■ Data for this task
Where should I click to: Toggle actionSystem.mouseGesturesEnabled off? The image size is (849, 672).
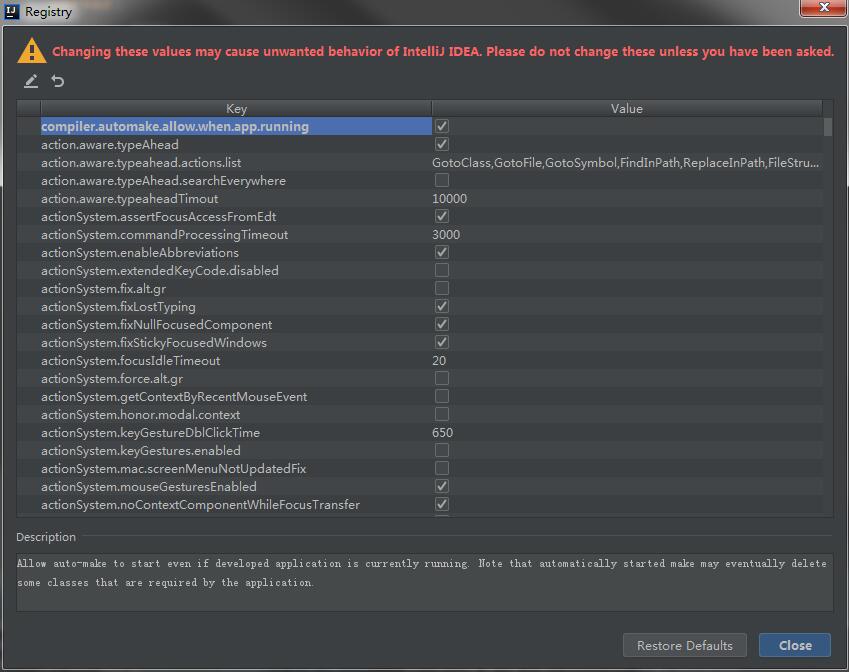(441, 487)
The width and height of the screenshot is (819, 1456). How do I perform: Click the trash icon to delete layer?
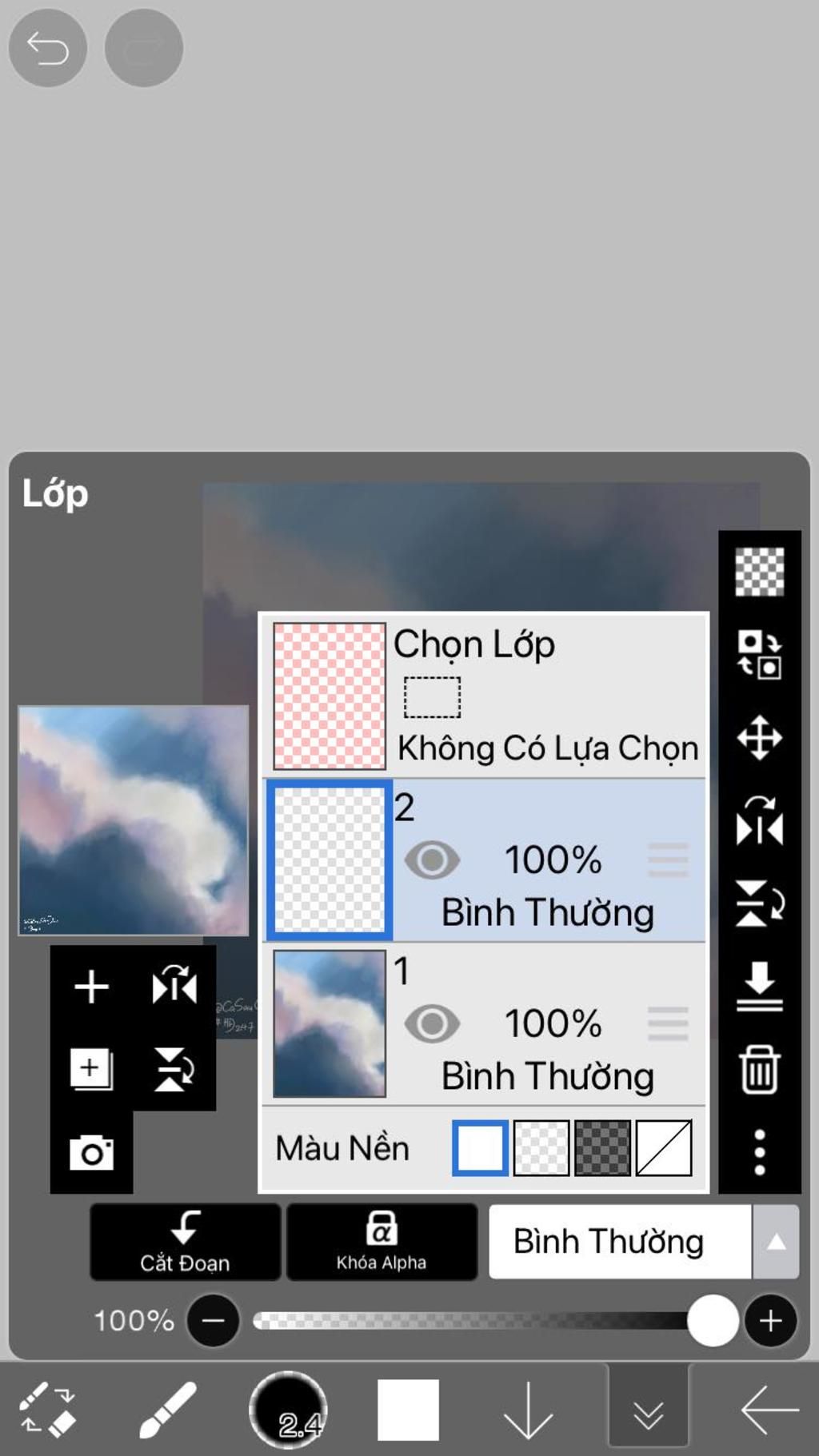pyautogui.click(x=759, y=1069)
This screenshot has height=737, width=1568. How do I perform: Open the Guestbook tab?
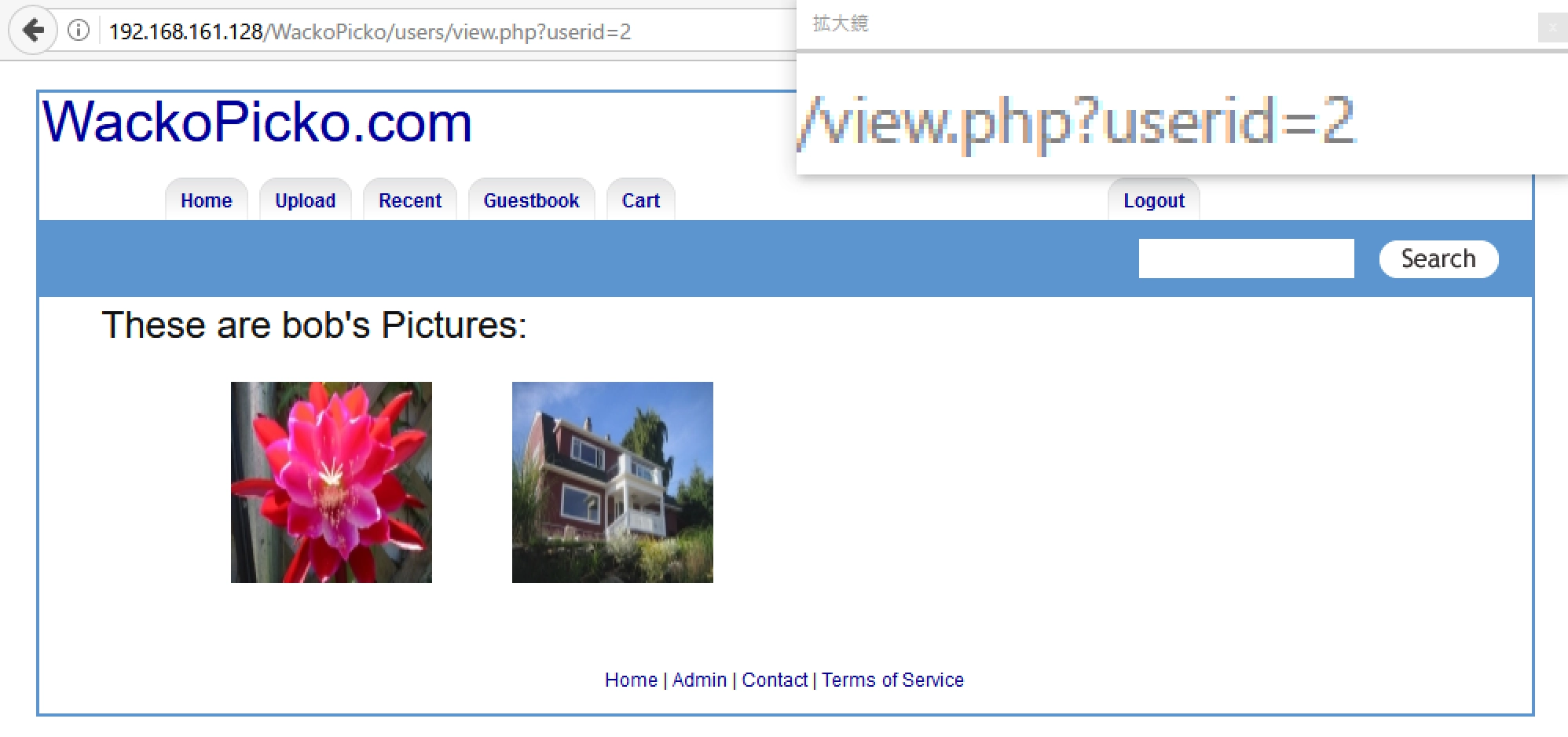tap(532, 200)
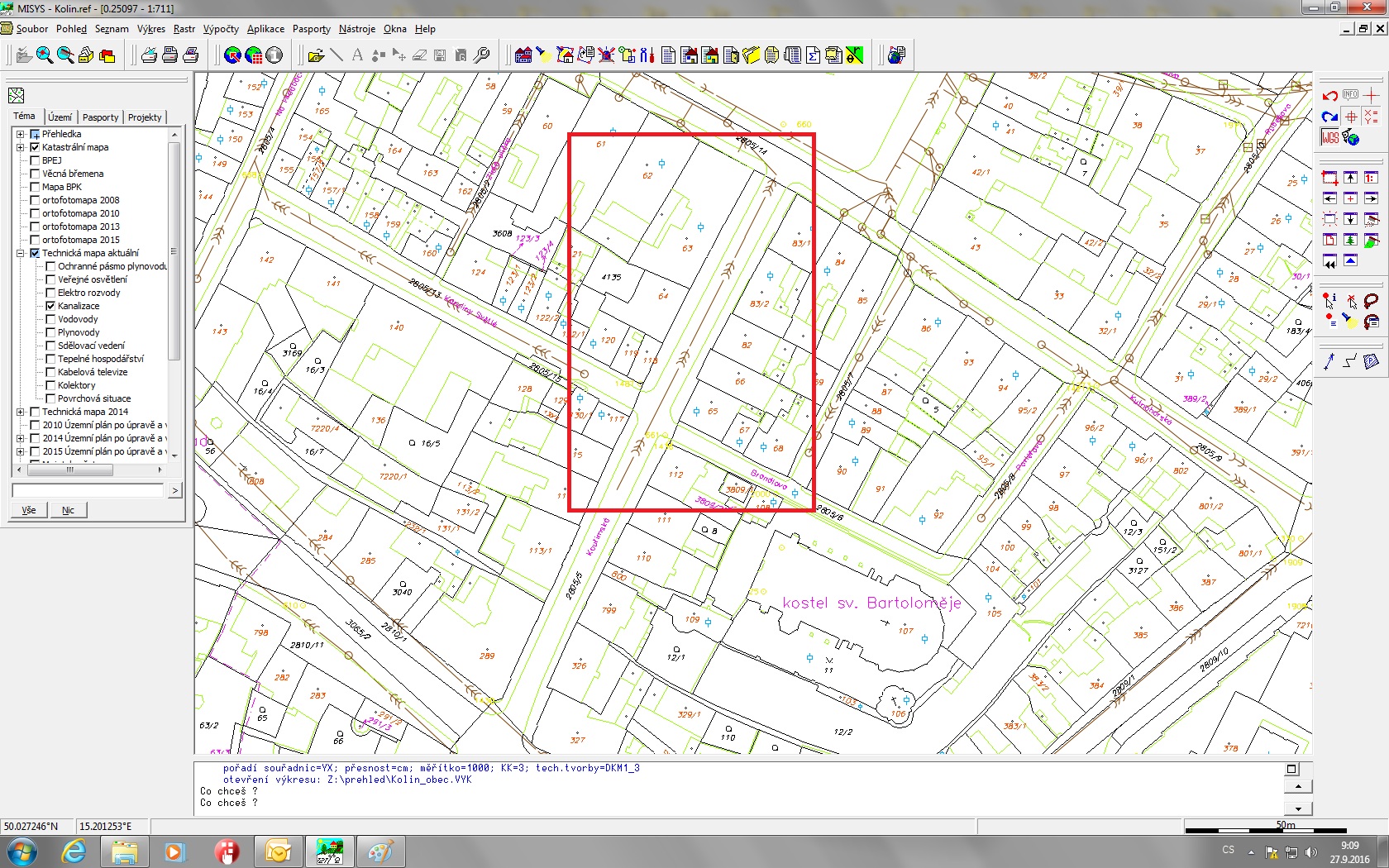Click the Vše button
Image resolution: width=1389 pixels, height=868 pixels.
(x=29, y=510)
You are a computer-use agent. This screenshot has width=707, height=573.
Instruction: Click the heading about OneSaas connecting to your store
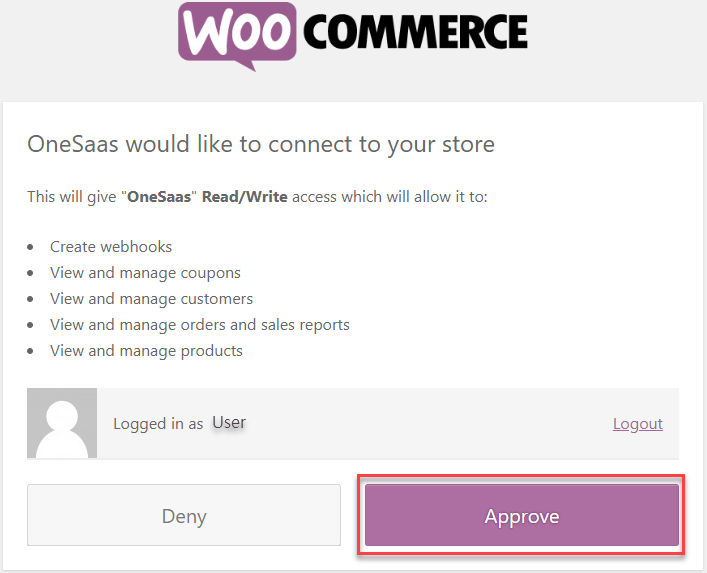click(261, 145)
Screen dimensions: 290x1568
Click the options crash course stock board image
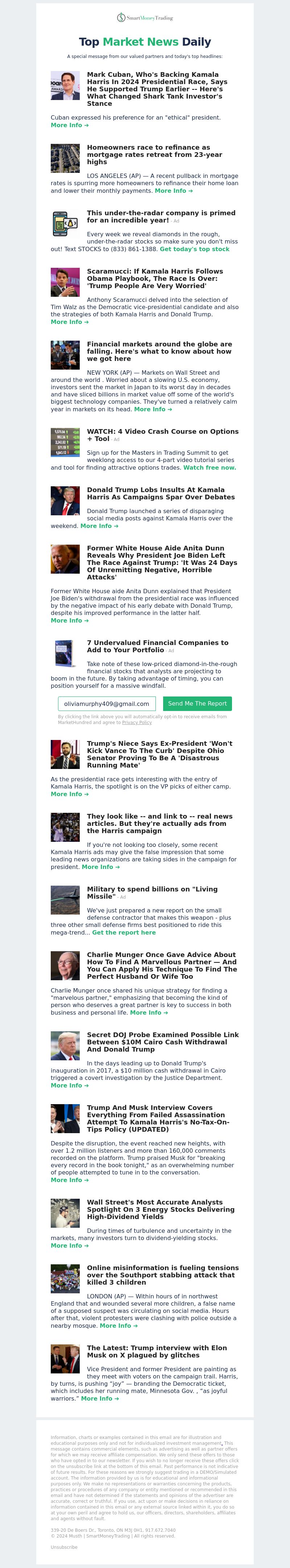point(65,442)
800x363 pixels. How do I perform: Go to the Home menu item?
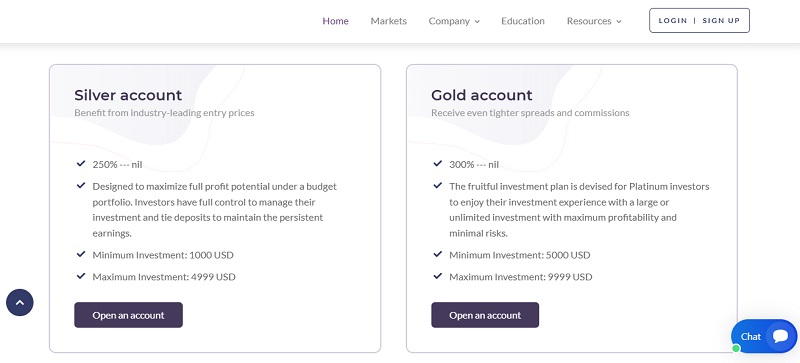(x=335, y=21)
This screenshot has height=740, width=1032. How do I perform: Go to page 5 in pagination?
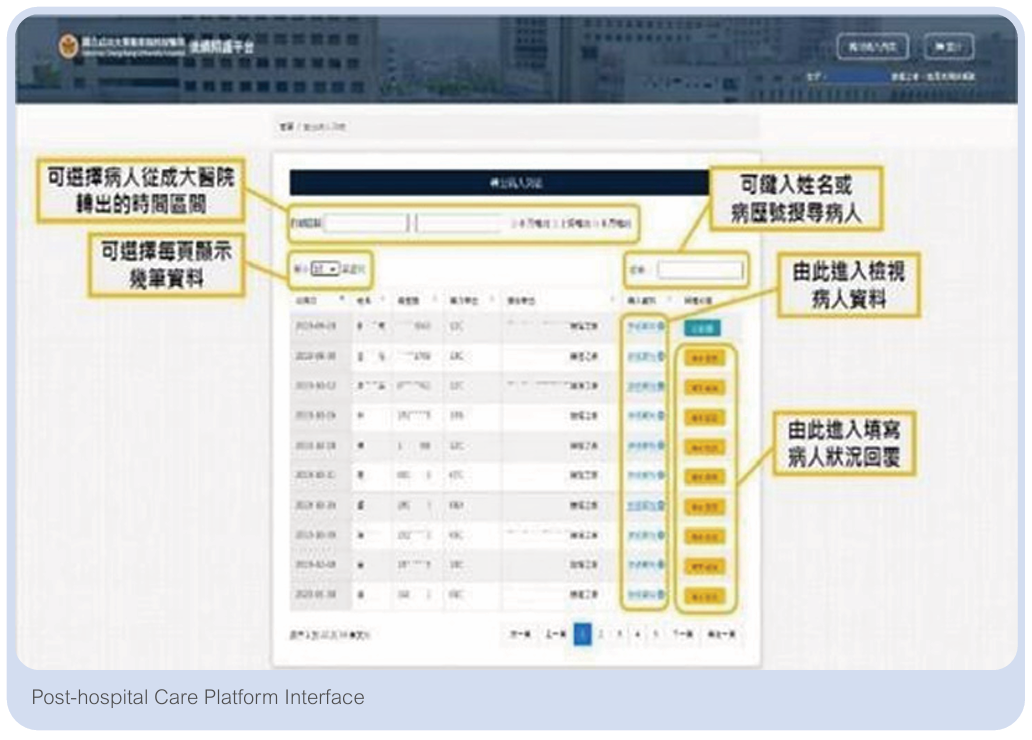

■ Work order
Transcribe the records above exactly as they appear, leaving out any pictures.

■ Task response
Where should I click to: Toggle actionSystem.mouseGesturesEnabled off? The image size is (849, 672).
(441, 487)
The width and height of the screenshot is (819, 1456). How do I perform: Click the trash icon to delete layer?
pyautogui.click(x=759, y=1069)
This screenshot has height=737, width=1568. How do I perform: Open the Guestbook tab?
tap(532, 200)
Click the Vše button
Image resolution: width=1389 pixels, height=868 pixels.
(x=29, y=510)
You are a computer-use agent. This screenshot has width=707, height=573.
Instruction: Click the heading about OneSaas connecting to your store
click(261, 145)
Screen dimensions: 290x1568
Click the options crash course stock board image
point(65,442)
800x363 pixels. How do I perform: Go to the Home menu item?
(x=335, y=21)
This screenshot has height=740, width=1032. How do I perform: Go to page 5 in pagination?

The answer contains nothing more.